Here is the task for the records below: repeat exactly the lines from the one with "Where should I click to: Click the OMEN" to the one with "Screen dimensions: 502x205", both included, and nothing else.

(Collected data entries)
▶

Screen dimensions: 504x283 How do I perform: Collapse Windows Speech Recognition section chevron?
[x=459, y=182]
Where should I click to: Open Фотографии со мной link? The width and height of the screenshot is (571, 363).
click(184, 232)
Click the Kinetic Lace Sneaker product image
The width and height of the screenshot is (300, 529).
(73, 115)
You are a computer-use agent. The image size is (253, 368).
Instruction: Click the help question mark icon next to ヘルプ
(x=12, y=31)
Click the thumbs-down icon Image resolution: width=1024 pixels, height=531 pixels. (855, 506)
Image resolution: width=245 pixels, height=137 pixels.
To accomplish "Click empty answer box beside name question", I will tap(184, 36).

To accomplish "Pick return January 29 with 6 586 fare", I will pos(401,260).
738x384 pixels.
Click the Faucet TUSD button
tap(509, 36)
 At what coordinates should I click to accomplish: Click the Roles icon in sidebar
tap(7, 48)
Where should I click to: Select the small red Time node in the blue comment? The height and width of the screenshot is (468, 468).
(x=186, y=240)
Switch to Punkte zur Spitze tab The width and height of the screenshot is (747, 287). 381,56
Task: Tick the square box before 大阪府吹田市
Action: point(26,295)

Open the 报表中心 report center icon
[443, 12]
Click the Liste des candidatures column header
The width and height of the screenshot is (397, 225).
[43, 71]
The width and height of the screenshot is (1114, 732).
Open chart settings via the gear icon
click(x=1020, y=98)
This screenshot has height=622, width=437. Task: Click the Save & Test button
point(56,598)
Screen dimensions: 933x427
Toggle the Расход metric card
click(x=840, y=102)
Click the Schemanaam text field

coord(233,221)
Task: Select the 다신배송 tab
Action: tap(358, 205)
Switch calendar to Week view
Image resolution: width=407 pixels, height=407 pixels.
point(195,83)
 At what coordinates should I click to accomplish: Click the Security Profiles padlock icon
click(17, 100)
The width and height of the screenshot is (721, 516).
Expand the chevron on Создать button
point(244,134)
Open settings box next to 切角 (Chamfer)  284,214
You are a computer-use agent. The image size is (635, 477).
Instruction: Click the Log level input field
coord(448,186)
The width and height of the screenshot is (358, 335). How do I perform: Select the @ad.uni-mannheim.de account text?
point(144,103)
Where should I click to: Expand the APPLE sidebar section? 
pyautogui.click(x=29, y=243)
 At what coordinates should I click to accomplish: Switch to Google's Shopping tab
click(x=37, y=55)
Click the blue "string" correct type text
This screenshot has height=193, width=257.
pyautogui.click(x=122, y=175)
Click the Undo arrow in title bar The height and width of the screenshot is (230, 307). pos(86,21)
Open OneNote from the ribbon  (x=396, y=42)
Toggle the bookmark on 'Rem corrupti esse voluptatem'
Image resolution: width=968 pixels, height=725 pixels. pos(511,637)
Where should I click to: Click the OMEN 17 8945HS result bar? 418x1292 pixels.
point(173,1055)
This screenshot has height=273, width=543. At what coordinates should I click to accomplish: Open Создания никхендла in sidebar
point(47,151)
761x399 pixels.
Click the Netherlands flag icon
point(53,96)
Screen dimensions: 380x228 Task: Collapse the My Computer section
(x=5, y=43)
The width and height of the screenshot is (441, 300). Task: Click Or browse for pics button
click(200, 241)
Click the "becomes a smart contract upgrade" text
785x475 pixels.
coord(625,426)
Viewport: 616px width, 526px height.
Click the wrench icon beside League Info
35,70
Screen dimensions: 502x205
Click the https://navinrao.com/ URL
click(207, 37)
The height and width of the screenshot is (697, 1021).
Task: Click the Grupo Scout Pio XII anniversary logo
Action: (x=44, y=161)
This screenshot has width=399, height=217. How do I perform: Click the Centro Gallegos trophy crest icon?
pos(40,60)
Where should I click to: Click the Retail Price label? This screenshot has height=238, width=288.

◀

ANSWER BOX:
Where should I click to: Click the OMEN 17 8945HS result bar? 418x1292 pixels.
point(173,1055)
This screenshot has height=273, width=543. At what coordinates should I click to accomplish: Open Создания никхендла in sidebar
point(47,151)
761x399 pixels.
Click the Netherlands flag icon
point(53,96)
Screen dimensions: 380x228 Task: Collapse the My Computer section
(x=5, y=43)
The width and height of the screenshot is (441, 300). Task: Click Or browse for pics button
click(200, 241)
Click the "becomes a smart contract upgrade" text
785x475 pixels.
coord(625,426)
Viewport: 616px width, 526px height.
Click the wrench icon beside League Info
35,70
Screen dimensions: 502x205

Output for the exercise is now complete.